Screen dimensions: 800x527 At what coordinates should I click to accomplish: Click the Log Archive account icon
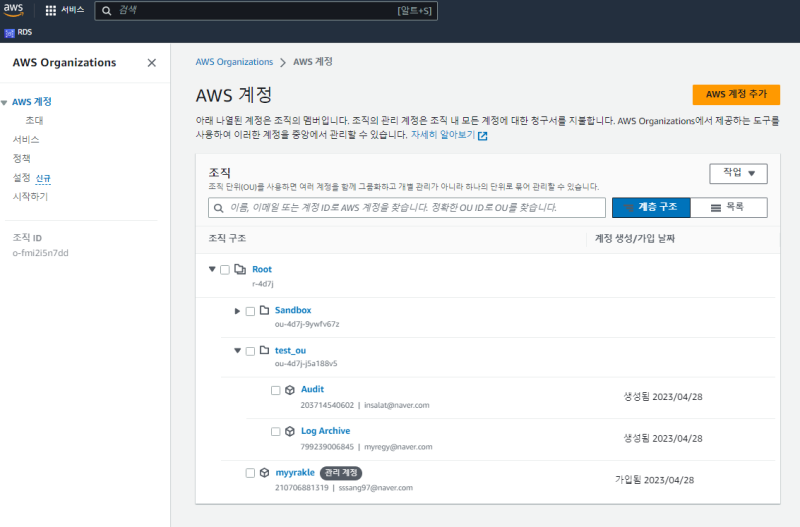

--

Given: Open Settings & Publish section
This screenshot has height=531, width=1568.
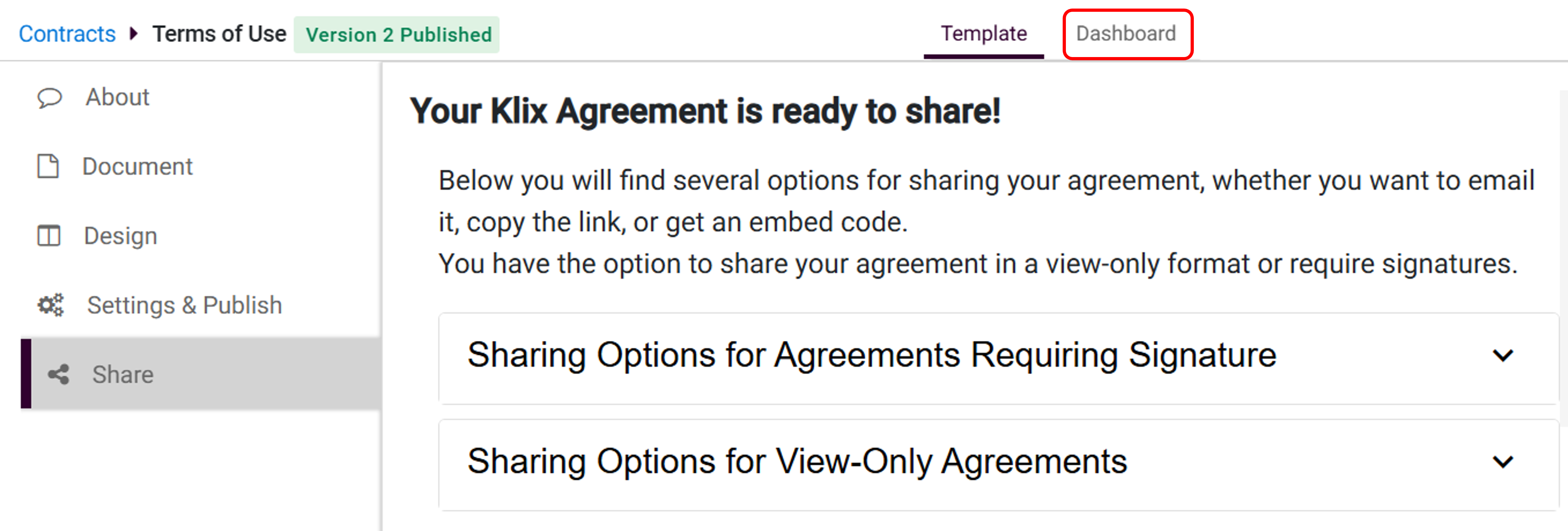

==

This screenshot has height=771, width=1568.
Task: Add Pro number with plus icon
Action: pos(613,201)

ASSIGNMENT → When the line with "Given: Open Settings & Publish section" is reached in the data above, begin copying, and stop after the line with "This screenshot has height=531, width=1568."; copy each line exactly, both ends included.

EXERCISE RESULT →
Given: Open Settings & Publish section
This screenshot has height=531, width=1568.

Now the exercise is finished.